Pixel coordinate grounding data:

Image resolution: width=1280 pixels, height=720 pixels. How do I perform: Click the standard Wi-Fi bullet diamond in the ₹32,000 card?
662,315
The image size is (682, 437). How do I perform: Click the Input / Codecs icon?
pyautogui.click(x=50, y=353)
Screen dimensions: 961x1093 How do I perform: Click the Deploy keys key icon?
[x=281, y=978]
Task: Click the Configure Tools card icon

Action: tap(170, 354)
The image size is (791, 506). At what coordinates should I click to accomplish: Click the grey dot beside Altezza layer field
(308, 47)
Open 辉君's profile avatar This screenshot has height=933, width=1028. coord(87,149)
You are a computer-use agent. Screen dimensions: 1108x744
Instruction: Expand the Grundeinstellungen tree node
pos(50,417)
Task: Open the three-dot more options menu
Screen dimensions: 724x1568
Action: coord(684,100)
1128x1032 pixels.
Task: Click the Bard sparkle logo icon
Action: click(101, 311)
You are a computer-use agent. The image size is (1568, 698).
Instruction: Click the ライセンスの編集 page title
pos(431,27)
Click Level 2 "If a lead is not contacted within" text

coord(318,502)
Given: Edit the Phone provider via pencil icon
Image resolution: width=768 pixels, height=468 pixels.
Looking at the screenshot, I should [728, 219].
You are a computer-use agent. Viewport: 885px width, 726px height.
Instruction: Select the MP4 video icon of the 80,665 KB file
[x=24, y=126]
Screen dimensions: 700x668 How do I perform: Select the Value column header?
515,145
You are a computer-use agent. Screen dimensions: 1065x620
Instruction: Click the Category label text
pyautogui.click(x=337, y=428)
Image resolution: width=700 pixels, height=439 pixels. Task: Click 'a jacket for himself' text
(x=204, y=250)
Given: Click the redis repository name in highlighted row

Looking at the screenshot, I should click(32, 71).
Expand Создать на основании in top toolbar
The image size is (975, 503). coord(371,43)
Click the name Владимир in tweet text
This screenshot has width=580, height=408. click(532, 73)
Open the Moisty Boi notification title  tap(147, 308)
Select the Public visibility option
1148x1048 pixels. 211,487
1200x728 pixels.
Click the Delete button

Task statement: In full and without alteration, retype the entries above.

Worked solution:
Image resolution: width=1280 pixels, height=720 pixels. How do I perform: Click the standard Wi-Fi bullet diamond in the ₹32,000 card?
662,315
The image size is (682, 437). How do I perform: Click the Input / Codecs icon?
pyautogui.click(x=50, y=353)
Screen dimensions: 961x1093 How do I perform: Click the Deploy keys key icon?
[x=281, y=978]
Task: Click the Configure Tools card icon

Action: tap(170, 354)
The image size is (791, 506). At what coordinates should I click to accomplish: Click the grey dot beside Altezza layer field
(308, 47)
Open 辉君's profile avatar This screenshot has height=933, width=1028. coord(87,149)
You are a computer-use agent. Screen dimensions: 1108x744
Instruction: Expand the Grundeinstellungen tree node
pos(50,417)
Task: Open the three-dot more options menu
Screen dimensions: 724x1568
Action: coord(684,100)
1128x1032 pixels.
Task: Click the Bard sparkle logo icon
Action: click(101, 311)
You are a computer-use agent. The image size is (1568, 698).
Instruction: Click the ライセンスの編集 page title
pos(431,27)
Click Level 2 "If a lead is not contacted within" text

coord(318,502)
Given: Edit the Phone provider via pencil icon
Image resolution: width=768 pixels, height=468 pixels.
Looking at the screenshot, I should [728, 219].
You are a computer-use agent. Viewport: 885px width, 726px height.
Instruction: Select the MP4 video icon of the 80,665 KB file
[x=24, y=126]
Screen dimensions: 700x668 How do I perform: Select the Value column header?
515,145
You are a computer-use agent. Screen dimensions: 1065x620
Instruction: Click the Category label text
pyautogui.click(x=337, y=428)
Image resolution: width=700 pixels, height=439 pixels. Task: Click 'a jacket for himself' text
(x=204, y=250)
Given: Click the redis repository name in highlighted row

Looking at the screenshot, I should click(32, 71).
Expand Создать на основании in top toolbar
The image size is (975, 503). coord(371,43)
Click the name Владимир in tweet text
This screenshot has width=580, height=408. click(532, 73)
Open the Moisty Boi notification title  tap(147, 308)
Select the Public visibility option
1148x1048 pixels. 211,487
1200x728 pixels.
Click the Delete button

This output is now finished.